Items from a data source:

= Beginning of Section =

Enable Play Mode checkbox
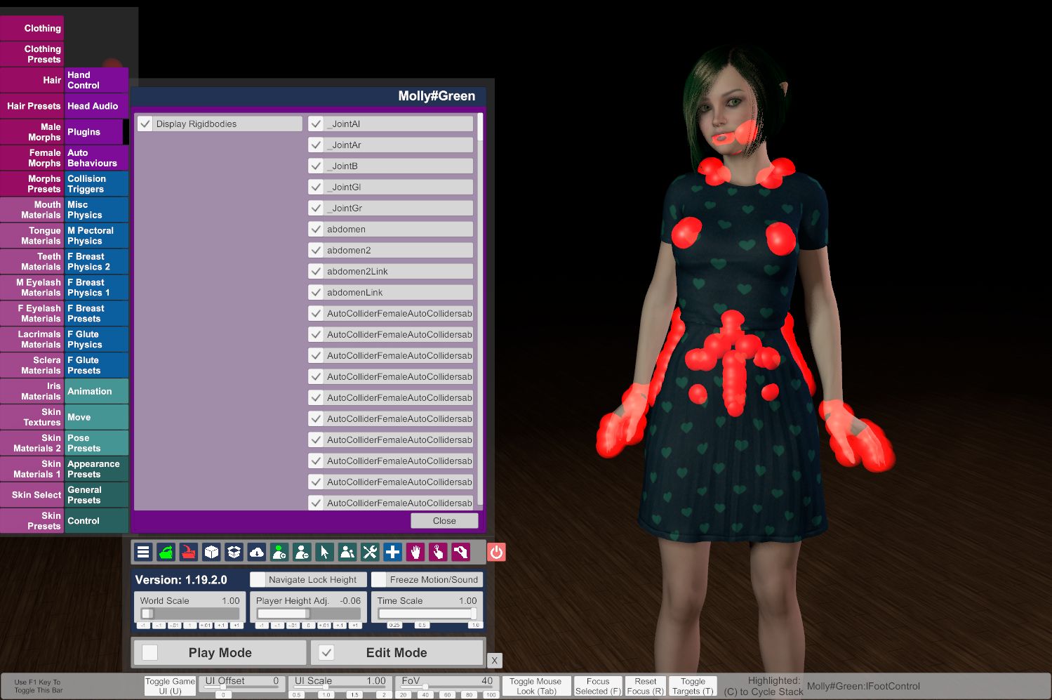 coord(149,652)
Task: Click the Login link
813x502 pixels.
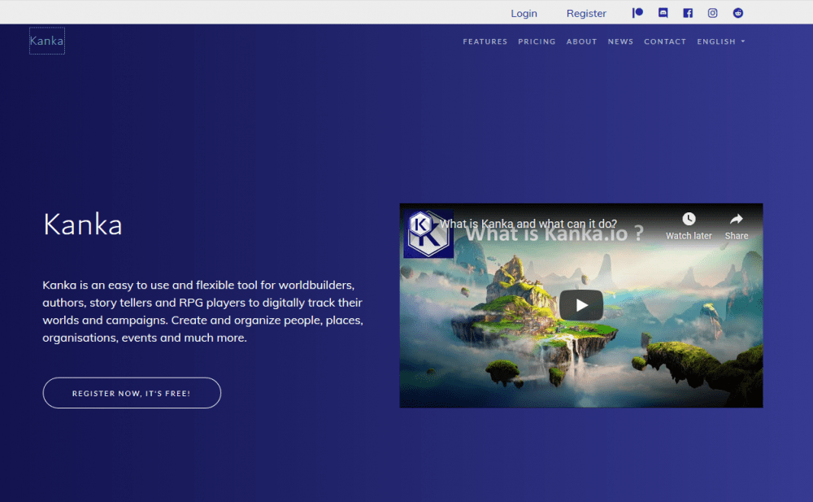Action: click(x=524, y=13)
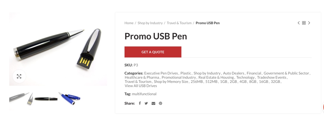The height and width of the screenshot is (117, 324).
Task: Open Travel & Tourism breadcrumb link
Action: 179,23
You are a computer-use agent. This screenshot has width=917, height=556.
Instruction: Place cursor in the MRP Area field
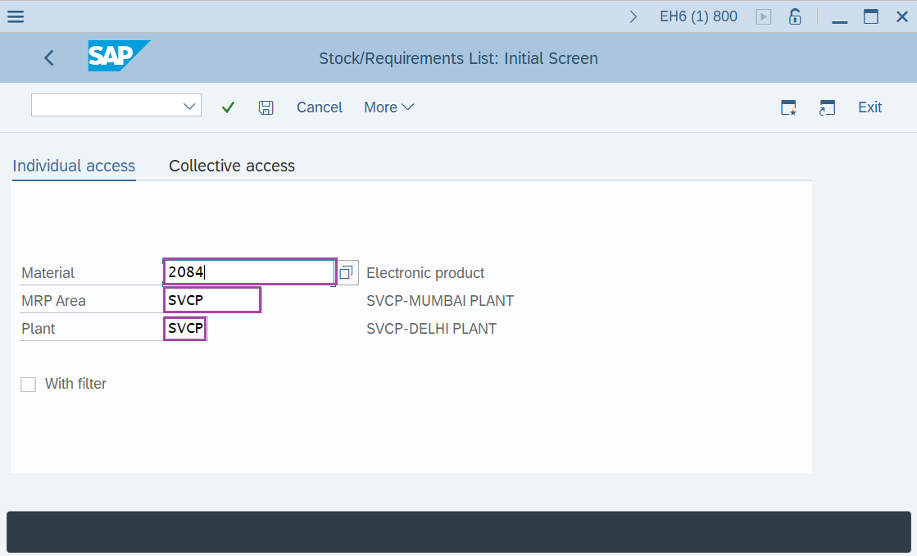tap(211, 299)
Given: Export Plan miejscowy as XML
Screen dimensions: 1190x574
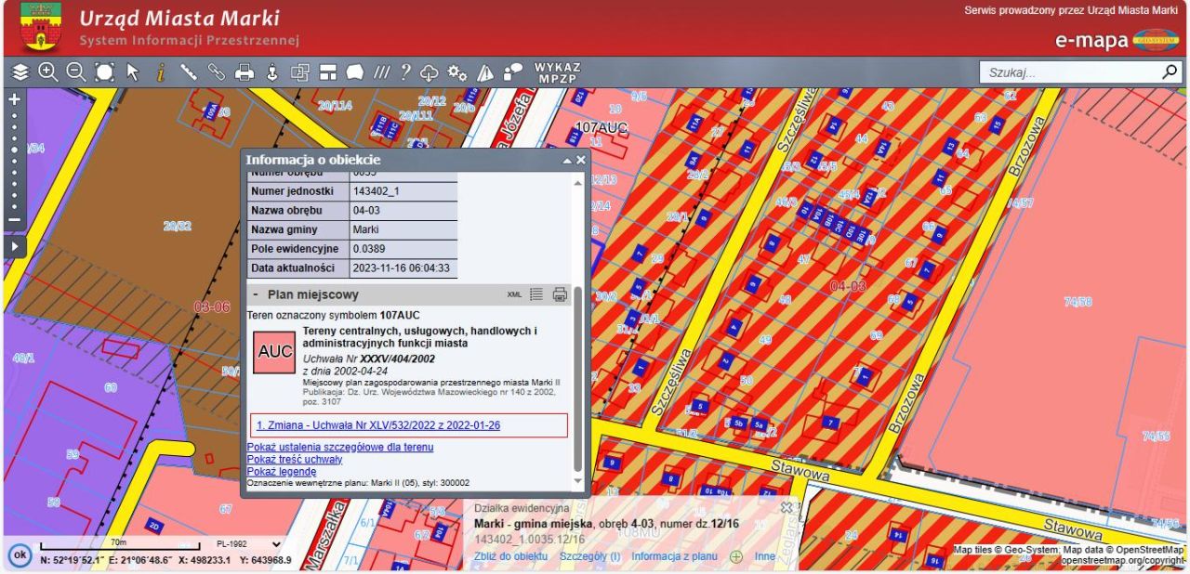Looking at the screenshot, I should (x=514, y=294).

= End of Section =
= Beginning of Section =

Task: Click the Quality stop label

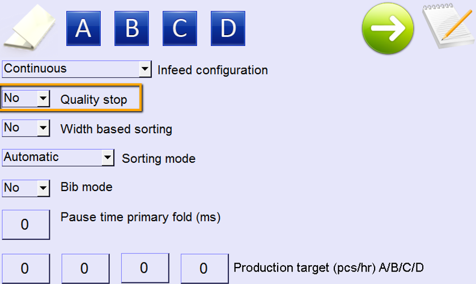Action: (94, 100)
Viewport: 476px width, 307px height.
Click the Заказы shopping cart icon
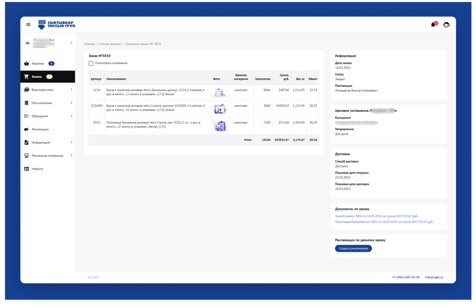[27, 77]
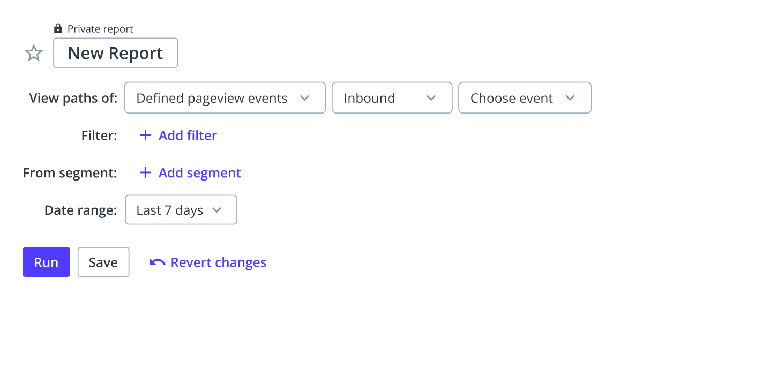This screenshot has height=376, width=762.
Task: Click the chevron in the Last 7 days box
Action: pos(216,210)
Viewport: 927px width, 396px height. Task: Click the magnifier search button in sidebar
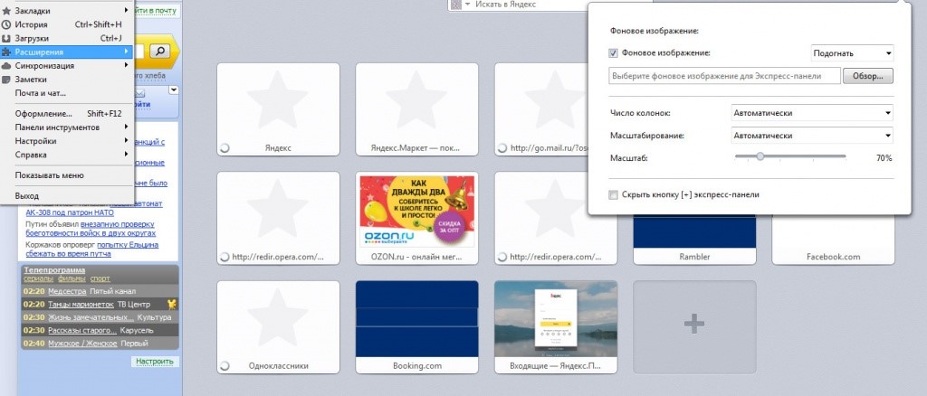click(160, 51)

= End of Section =

◆ Assignment:
Once the line with "Task: Click the Login link" is found above, transcribe each line from it through the line with "Given: Export Plan miejscowy as XML", exactly, and omit the pictures.

◆ Answer box:
Task: Click the Login link
813x502 pixels.
Action: click(x=524, y=13)
The height and width of the screenshot is (117, 324).
Task: Open Travel & Tourism breadcrumb link
Action: 179,23
You are a computer-use agent. This screenshot has width=917, height=556.
Instruction: Place cursor in the MRP Area field
tap(211, 299)
Given: Export Plan miejscowy as XML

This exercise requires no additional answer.